> [Text passage]
Highlighting that fire and rehire is "an extreme step that can seriously damage working relations and has significant legal risks for organisations", Acas urges employers to "thoroughly explore all other options first and make every effort to reach agreement with staff on any contract changes". Organisations considering changes should: fully consult with all affected staff and their representatives in a genuine and meaningful way; help maintain good workplace relations by allowing staff to understand the reasons behind the proposed changes; and provide them with an opportunity to give their views. Where reaching an agreement is proving difficult, the Acas advice includes tips on how to keep discussions constructive, explore alternative options to reach a compromise and stay focused on trying to reach consensus.
The guidance also highlights the risks of using fire and rehire practices, including that it may be harder for both sides to reach a negotiated solution if employees feel "threatened", expensive legal claims where staff feel they have been unfairly dismissed or discriminated against, reputational damage with the consequent impact on recruitment, immediate and long-lasting damage to trust with staff, and the loss of valued staff.
Living Wage increases
The media this week has highlighted the increase to the Living Wage an independently calculated wage "based on what people need to get by"; this now stands at £11.05 in London and £9.90 outside of London. This is separate to the statutory National Living Wage and National Minimum Wage rates which employers must comply with and which are set to increase in April 2022 as follows:
- National Living Wage: £9.50 (up from £8.91)
- Workers aged 21-22: £9.18 (up from £8.36)
- Workers aged 18-20: £6.83 (up from £6.56)
- Workers aged 16-17: £4.81 (up from £4.62)
- Apprentice rate: £4.81 (up from £4.30).
Immigration spotlight for November: The Global Mobility visa
The UK government recently announced plans to establish a "Global Mobility visa" in spring 2022. The aim of this new visa is to help overseas business establish a presence in the UK or to transfer its staff to the UK to undertake corporate work that a resident worker would not be able to undertake. This new visa route will build upon, and aims to simplify, the existing intra-company visa route (which since the changes in January 2021 is now considered by many as redundant), and is part of a much bigger picture to improve business mobility. The new visa will seek to consolidate the traditional intra-company transfer visa route and the other business mobility visas, such as business visitors and sole representatives, into a single more streamlined route. The new visa will be aimed at senior or specialist workers, graduate trainees, UK expansion workers, secondment workers and service suppliers.

> [Action item] Please continue the employment news text above, starting after its last sentence.

> [Record excerpts]
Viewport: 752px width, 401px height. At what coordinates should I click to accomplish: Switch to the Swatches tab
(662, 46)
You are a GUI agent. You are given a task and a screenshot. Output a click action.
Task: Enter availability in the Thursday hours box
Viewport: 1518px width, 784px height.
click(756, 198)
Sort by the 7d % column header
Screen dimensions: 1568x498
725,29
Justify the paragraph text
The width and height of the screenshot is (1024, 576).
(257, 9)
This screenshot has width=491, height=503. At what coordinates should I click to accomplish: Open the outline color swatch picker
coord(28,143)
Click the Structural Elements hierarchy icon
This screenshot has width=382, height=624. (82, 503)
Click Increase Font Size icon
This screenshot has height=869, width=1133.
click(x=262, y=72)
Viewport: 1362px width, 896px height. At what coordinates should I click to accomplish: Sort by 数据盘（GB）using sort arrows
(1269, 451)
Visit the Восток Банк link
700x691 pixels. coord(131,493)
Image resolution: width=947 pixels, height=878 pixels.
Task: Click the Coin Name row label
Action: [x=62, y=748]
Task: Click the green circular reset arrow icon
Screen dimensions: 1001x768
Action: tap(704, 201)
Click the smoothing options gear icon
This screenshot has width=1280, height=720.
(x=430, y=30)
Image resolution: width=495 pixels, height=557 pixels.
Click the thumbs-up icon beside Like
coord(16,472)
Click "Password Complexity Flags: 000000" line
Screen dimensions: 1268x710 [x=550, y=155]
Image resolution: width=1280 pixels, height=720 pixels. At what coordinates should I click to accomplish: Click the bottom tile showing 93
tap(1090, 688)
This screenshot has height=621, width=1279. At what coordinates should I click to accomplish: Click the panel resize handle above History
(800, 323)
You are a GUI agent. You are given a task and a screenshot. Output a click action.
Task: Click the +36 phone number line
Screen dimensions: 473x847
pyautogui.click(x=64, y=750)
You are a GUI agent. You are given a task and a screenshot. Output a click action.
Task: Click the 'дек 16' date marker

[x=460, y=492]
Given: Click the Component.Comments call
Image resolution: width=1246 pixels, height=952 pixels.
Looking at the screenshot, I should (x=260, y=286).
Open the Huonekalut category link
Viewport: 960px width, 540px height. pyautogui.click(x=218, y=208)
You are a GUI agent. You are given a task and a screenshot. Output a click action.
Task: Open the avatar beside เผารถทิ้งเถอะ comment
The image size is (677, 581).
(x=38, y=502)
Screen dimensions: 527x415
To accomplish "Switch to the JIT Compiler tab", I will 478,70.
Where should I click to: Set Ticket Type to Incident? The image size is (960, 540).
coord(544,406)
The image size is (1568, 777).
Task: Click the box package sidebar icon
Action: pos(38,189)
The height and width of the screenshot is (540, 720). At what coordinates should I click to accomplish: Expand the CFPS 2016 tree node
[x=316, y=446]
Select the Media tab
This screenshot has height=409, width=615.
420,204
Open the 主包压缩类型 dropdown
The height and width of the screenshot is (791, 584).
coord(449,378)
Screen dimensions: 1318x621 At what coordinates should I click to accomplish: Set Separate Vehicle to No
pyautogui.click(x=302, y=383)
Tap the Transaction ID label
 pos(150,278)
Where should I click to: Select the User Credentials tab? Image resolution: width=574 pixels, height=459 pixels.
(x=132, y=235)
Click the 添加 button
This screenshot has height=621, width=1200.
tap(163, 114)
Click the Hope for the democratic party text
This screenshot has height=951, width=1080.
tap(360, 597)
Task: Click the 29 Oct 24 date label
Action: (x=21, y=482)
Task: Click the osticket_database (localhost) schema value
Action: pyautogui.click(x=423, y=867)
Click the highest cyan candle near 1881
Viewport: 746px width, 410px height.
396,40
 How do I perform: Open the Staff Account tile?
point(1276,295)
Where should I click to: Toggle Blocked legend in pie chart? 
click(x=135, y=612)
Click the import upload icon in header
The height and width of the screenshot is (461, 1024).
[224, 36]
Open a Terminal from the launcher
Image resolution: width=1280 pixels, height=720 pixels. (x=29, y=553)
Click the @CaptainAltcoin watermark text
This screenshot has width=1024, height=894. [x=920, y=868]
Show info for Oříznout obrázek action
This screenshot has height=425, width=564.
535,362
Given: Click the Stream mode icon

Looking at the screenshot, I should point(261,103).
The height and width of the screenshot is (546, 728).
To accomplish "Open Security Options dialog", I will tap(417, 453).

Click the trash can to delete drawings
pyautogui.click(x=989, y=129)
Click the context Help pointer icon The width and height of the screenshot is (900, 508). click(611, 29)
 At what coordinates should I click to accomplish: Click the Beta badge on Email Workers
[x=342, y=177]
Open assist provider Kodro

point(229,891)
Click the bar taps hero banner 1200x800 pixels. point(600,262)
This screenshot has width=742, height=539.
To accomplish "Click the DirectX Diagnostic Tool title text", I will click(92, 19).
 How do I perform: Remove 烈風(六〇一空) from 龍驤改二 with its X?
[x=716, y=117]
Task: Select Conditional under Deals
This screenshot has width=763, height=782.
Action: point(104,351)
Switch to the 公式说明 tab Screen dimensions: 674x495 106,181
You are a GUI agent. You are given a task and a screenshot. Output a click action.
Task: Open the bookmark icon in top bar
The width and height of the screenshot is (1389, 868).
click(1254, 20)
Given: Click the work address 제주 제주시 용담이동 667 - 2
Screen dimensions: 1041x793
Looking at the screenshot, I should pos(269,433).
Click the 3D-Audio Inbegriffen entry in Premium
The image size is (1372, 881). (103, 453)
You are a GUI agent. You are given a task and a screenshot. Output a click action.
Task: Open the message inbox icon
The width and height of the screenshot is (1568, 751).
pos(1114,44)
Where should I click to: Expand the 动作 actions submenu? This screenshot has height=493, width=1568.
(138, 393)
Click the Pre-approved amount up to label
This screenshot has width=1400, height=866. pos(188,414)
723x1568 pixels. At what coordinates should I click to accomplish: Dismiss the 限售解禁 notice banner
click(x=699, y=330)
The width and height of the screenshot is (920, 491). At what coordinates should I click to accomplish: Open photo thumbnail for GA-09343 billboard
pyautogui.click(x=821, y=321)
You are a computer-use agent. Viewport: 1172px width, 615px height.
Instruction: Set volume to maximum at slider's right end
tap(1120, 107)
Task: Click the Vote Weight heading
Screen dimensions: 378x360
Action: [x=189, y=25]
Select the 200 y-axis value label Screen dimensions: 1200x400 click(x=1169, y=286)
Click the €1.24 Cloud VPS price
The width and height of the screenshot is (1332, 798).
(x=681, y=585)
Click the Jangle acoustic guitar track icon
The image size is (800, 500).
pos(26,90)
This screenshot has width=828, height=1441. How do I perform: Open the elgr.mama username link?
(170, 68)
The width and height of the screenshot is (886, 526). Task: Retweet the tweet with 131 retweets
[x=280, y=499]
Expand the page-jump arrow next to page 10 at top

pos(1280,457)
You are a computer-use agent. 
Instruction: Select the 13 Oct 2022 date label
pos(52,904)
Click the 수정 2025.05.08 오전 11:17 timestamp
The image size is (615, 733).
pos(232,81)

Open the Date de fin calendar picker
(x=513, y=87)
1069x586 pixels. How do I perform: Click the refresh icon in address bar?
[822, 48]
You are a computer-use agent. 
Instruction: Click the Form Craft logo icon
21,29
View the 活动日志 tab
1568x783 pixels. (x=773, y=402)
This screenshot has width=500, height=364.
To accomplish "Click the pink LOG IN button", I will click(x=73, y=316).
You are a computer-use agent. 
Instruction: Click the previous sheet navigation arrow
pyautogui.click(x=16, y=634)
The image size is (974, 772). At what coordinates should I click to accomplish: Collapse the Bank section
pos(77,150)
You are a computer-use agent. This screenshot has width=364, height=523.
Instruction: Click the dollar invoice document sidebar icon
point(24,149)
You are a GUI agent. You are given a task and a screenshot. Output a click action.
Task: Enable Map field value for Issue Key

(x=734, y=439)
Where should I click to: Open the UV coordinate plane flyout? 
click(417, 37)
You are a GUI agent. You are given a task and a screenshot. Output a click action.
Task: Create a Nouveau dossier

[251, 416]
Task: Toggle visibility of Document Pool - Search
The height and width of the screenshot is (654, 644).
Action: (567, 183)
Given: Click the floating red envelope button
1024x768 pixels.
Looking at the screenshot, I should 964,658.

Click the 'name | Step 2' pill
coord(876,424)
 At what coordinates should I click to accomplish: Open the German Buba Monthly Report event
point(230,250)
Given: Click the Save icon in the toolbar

> [Result for this task]
The new route will still require the migrant worker to be sponsored by a UK business who has a sponsor licence, the jobs must be of the appropriate skill and salary threshold, and the migrant worker must be an existing employee with a minimum length of employment overseas. The employment will be flexible and the migrant worker will be able to switch into a permanent role and there will be no English language requirement, thus opening up the opportunity for more employees who will be eligible.
The benefit of this new route means that the sponsors will have more flexibility as to the migrant workers that they sponsor, and will give them greater flexibility in terms of visa length. This route also sets out to remove the Sole Representative route meaning that sponsors can send more than one worker to the UK, which has often been a limiting factor to many, and it gives a more streamlined transition into the sponsorship system for other visa types. The UK government is yet to set out the finer details of this route, but it looks to be one that is aimed at the more senior and specialist workers and, if it is done correctly, could be a significant step forward.